**Information provided**:
_ _ _ _ _

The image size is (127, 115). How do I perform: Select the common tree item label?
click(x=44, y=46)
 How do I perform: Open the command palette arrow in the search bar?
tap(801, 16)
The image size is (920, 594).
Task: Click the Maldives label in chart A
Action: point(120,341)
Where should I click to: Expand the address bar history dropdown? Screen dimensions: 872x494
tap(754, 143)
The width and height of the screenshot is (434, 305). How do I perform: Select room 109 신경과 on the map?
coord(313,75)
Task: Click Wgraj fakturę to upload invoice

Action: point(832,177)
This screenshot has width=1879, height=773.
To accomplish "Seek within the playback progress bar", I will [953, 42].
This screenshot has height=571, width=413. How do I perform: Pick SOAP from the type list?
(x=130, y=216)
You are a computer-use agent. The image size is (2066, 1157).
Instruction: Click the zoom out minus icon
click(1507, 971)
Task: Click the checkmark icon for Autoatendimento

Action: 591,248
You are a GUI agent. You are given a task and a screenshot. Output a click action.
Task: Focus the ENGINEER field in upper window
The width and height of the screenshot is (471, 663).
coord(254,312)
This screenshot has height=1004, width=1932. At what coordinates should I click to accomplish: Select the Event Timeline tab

_ _ _ _ _

**Exercise objective**: Set out the lines from the one with "You are a GUI" through the end of the lines above as a Markdown table with the columns "Row" and "Line text", numbering each row and leaving out any blank lines.

**Reply**:
| Row | Line text |
|---|---|
| 1 | You are a GUI agent. You are given a task and a screenshot. Output a click action. |
| 2 | Task: Focus the ENGINEER field in upper window |
| 3 | The width and height of the screenshot is (471, 663). |
| 4 | coord(254,312) |
| 5 | This screenshot has height=1004, width=1932. At what coordinates should I click to accomplish: Select the Event Timeline tab |